A doctor discovers an important question patients should be asked
So often the goal is to keep patients alive at all costs when it should be to make them comfortable and abide by their wishes in the best way possible. When my Mom had to decide on whether to pursue dialysis that would have given her MAYBE a couple of extra months given the organ failure already going on, we faced the same situation. She had been in and out of the hospital and emergency rooms the year before so much that phone calls from my sister were always answered with an expectation that Mom was in the hospital again. But our mother was an RN for many, many years, and she knew better than any of us what her options were and what they could do.

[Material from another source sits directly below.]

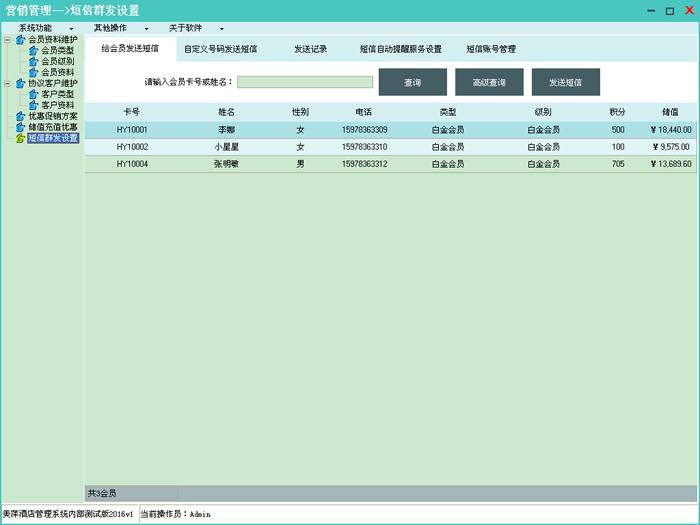Click the hand icon beside 储值充值优惠
Screen dimensions: 700x525
20,127
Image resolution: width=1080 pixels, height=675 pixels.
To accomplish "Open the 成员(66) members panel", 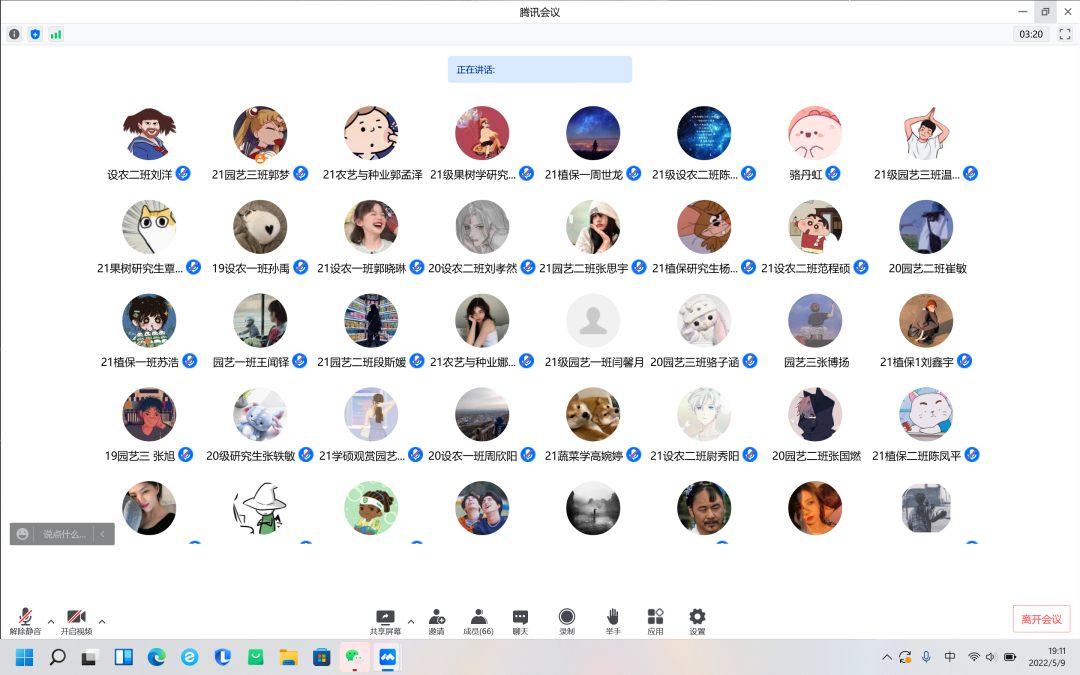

When they asked her about dialysis, she decided no, she wanted to go home and be comfortable with what time she had left instead of miserable during the extra couple of months it would give her. Me and my sister were both up and down on it – we wanted her to get it to have her as long as we could, but then we knew deep down she was right. I had a conversation with her and I’m ashamed to say I tried to convince her to get the dialysis. it was selfish of me, but she understood. Her answer was simple and poignant, “Matthew, I’m tired. It’s time. It’s okay.” I will never forget those words or the sound of her saying them. It was actually part of her final lesson in life to me, and I won’t go into that here.
And that was what was important – what was okay with her and her peace with it. The doctor in this story did exactly the right thing, and I wish more would.